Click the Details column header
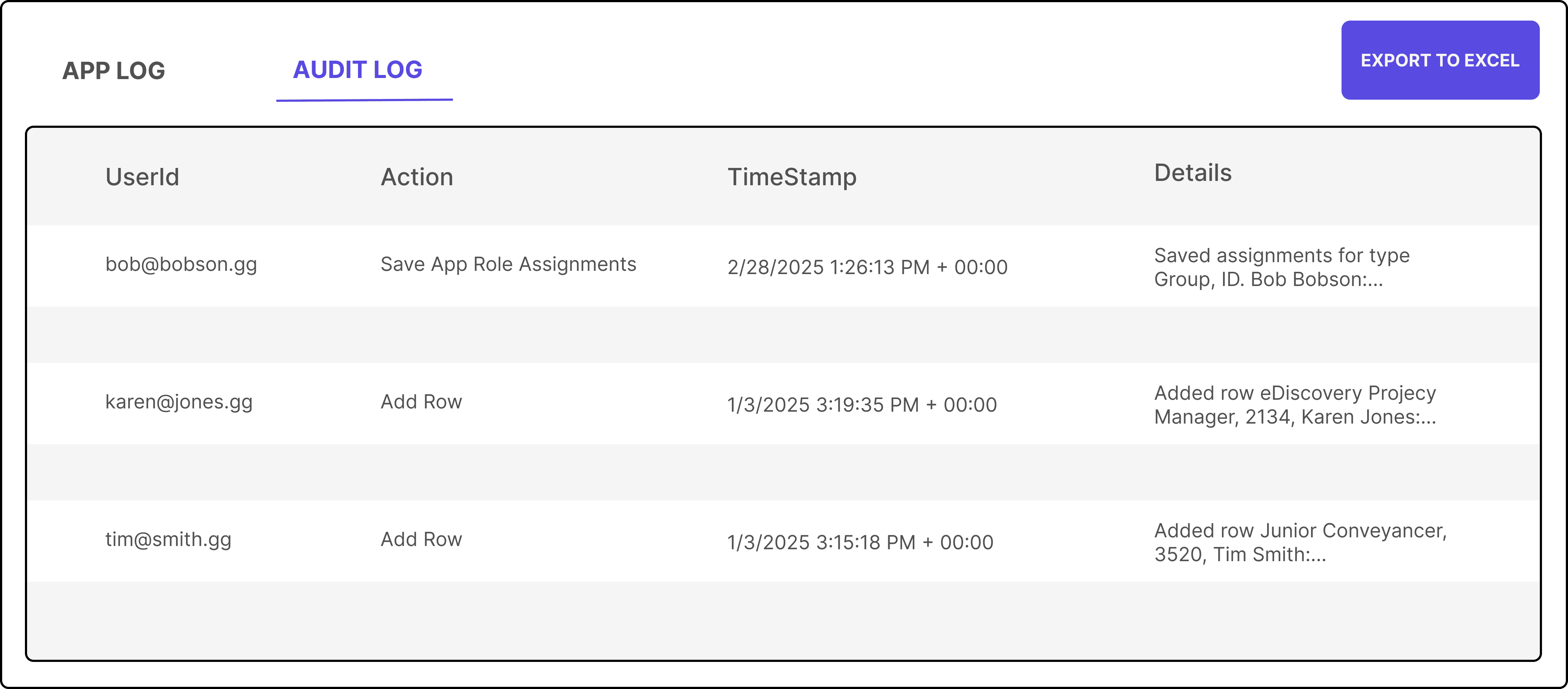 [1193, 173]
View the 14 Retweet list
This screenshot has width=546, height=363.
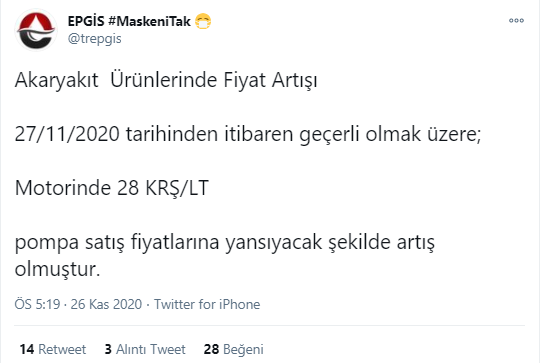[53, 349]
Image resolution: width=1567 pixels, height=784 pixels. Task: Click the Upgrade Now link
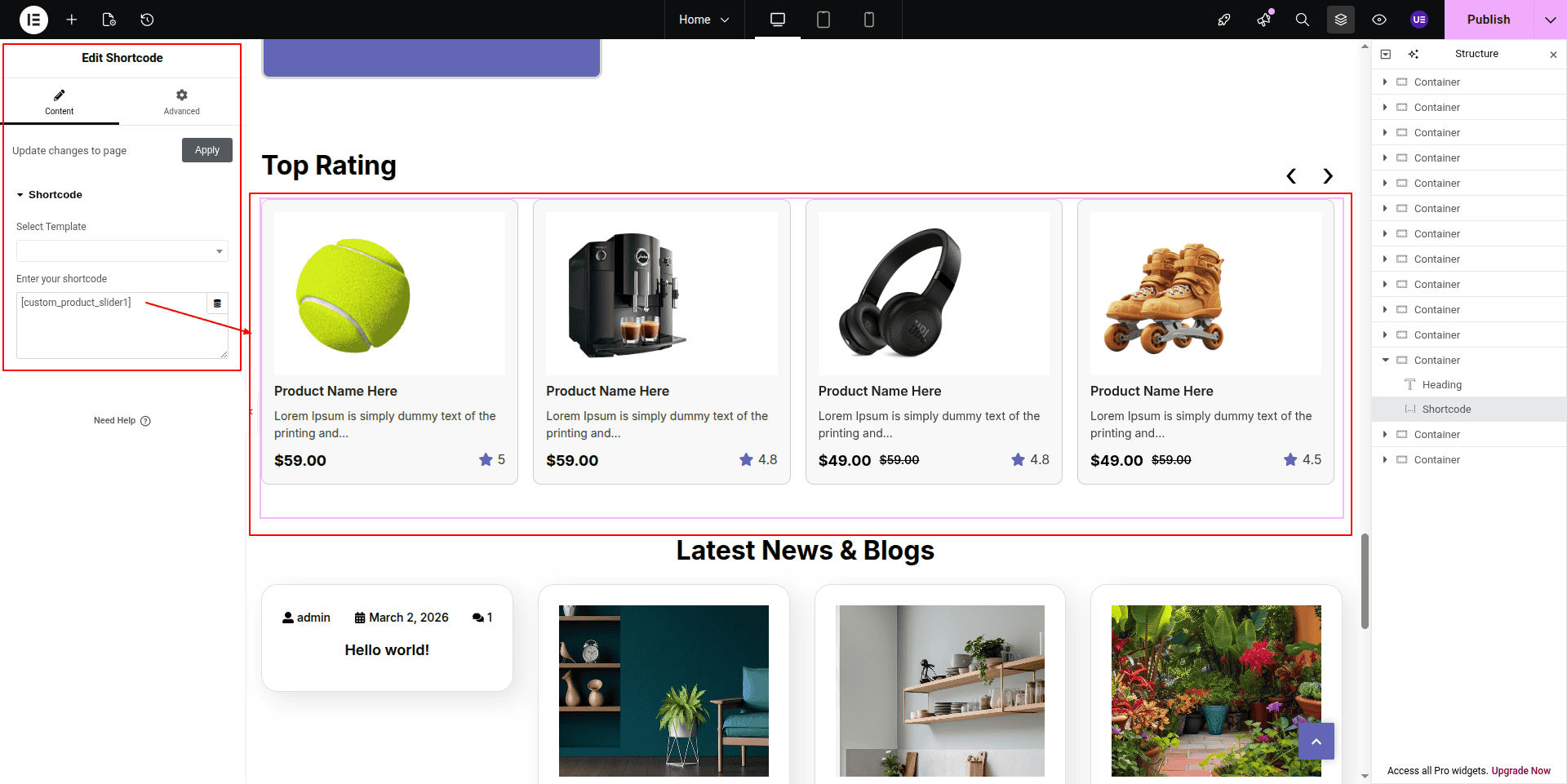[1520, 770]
..............................
What you should do – Starting at the line with "View the 14 Retweet list", transcribe the listing above exactly through its last line. No picture belongs in the transcription.

Result of the task –
View the 14 Retweet list
This screenshot has width=546, height=363.
[53, 349]
Image resolution: width=1567 pixels, height=784 pixels. Task: Click the Upgrade Now link
[1520, 770]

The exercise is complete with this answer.